Finding a balance is also at the core of Pierre-Louis’ advice to current Glion students. He says, “It’s about paying respect to your environment, because this notion of social responsibility is absolutely critical today; but also paying respect to the people you are working with and to your company’s shareholders. So it’s finding a balance between these three elements, then of course the most important is to find pleasure in bringing satisfaction to your guests.”
Assistant to the Director of Careers, Training and Mobility, Monte-Carlo Société des Bains de Mer
A class of 1992 Glion graduate, Isabelle took her first post-Glion job at the Monte-Carlo SBM and has been with the group ever since! Her early career was in frontline hospitality, working as a Banqueting Coordinator first for smaller groups and then progressing to the major events and congresses that saw guests filling hundreds of hotel rooms throughout the principality.
Today, Isabelle is responsible for SBM employees’ career progression and mobility, while also looking after relationships with educational institutions like Glion. “After around 20 years taking care of guests, I decided to take care of the people working for the organization, so I switched into the human resources department,” she explains.
How much does she value being a Glion alumna? “It’s helped me professionally, because now the school is well known in the industry. And it also helps me because I learned so many skills, so many things in Glion that I can apply every day in my work.

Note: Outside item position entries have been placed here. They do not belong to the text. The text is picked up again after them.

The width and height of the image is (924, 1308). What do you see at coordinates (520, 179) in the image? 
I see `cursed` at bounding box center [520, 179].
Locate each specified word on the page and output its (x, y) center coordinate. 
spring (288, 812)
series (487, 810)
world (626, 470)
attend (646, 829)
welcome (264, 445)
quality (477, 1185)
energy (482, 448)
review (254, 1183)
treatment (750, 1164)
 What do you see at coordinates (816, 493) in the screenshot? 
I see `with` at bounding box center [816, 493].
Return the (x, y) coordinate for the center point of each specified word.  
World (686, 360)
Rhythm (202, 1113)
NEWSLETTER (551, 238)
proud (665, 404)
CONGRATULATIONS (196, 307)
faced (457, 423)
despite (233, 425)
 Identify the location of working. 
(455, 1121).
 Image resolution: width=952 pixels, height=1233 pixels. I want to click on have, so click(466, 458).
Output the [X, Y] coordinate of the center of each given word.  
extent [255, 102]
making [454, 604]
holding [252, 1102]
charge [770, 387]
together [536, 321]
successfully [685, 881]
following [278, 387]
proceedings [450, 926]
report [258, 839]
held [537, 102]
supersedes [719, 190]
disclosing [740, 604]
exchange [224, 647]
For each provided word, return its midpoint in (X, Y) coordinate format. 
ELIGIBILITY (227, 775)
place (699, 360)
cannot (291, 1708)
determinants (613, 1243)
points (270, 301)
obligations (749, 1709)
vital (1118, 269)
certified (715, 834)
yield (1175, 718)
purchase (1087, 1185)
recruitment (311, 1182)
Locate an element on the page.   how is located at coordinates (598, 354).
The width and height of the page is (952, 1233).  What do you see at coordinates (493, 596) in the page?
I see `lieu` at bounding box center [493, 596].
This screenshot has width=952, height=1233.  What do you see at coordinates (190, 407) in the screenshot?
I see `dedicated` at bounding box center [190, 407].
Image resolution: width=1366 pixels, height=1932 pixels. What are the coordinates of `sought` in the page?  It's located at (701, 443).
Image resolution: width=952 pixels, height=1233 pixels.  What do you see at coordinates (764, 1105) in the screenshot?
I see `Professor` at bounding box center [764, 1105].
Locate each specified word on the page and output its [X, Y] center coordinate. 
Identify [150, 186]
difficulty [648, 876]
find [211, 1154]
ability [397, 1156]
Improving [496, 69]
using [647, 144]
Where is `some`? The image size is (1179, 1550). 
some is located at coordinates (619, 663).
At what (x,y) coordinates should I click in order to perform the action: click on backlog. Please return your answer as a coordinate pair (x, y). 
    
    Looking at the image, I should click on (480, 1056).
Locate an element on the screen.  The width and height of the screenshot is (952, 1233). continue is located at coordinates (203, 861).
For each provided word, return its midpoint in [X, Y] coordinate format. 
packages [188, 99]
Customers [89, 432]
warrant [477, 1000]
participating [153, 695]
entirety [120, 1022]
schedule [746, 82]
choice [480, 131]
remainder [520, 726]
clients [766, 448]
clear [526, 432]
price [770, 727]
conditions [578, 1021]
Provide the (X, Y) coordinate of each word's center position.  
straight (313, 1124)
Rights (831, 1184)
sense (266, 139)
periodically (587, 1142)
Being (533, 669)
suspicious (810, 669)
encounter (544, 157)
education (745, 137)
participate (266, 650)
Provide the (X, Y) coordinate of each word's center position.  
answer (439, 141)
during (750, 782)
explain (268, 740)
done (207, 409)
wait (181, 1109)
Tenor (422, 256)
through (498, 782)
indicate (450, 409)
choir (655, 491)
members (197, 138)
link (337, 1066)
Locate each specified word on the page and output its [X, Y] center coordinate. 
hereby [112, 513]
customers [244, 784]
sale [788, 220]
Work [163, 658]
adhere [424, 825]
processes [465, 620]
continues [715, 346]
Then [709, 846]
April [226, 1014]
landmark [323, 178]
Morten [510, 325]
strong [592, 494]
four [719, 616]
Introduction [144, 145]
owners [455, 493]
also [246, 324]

From a personal point of view, it’s like a family; and that’s why I am always glad to offer internships to Glion students, because I feel like they are part of the family and also because I know they’ll have good skills.
“I would say to the students listen hard and make the most of your time at Glion, because it is a school of life; and even if you don’t end up working in hotel management, you can work anywhere because this culture and reputation will open doors for you.”
Banquet and Congress Event Coordinator, Monte-Carlo Société des Bains de Mer
Bringing us right up to the present alumni generation is Silvia Fioretti, a Monaco-born Italian national who graduated from Glion in 2020. Her post-graduation management trainee role with Kempinski in Frankfurt was compromised by the Covid pandemic, and so she decided to return to the place of her birth to take a job as a Client Advisor with SBM, subsequently being promoted to her present position of Event Coordinator.
What has she taken from her time at Glion which is proving most useful today? “I would say teamwork. This is really important for the job I do right now, because we are a small team and – as everyone knows – the hospitality industry is always changing. So with people leaving, new people arriving, you really need to have good teamwork and a lot of communication to work in this sector.”
For Silvia, being a Glion alumna means having an extended family across the world, but also a close family among the other alumni working for SBM. “I just know that whenever I’m traveling somewhere, it’s likely there will be someone from Glion who I can meet and ask for advice. It means a lot; and even now in Monaco, being at the Société des Bains de Mer with many alumni working here, it’s really nice to meet them every day.”
And her advice to current students? “Just enjoy Glion, but at the same time consider all your options and make sure you look beyond the pure salary at something you really want to do. Also, take any opportunity – I started as a Client Advisor here at SBM and now I have kind of my dream job at 25 years old!”